One thing is certain: AFT chairman Tyler Hudson knew about this potential legal snag at least as early as July 5th . That is the day the Guardian asked Hudson about this very issue in an e-mail. The Hillsborough county attorney’s office was copied on our e-mail to AFT so that our questions to AFT would be in the public record.

In that same e-mail, we also asked if AFT had obtained “a legal opinion on its petition before it started gathering signatures.” Despite repeated e-mails and calls by us to Hudson and his assistant, we received no response and published our article on July 7th.

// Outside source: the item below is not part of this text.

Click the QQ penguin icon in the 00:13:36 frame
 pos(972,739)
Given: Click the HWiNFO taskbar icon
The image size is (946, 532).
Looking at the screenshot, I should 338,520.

Hudson and AFT thus forged ahead, spending $700,000 of Jeff Vinik’s money and a total of $4 million on their tax hike effort, even though this substantive legal question was raised well before the measure was placed on the ballot

Hudson could now be facing some tough questions from heavyweight financial backers like Jeff Vinik, Frank Morsani, the Tampa Bay Partnership and others. Questions like:

+ Did AFT obtain a legal opinion about the initiative before embarking on the petition effort? If not,  why not?
+ If AFT did obtain a legal opinion, what did that opinion say?
+ Once AFT became aware of this potential violation of state law, did AFT inform the major donors to this effort? Did AFT inform its governing board?
+ Did AFT actively look for weaknesses in its plan or was this a groupthink plan?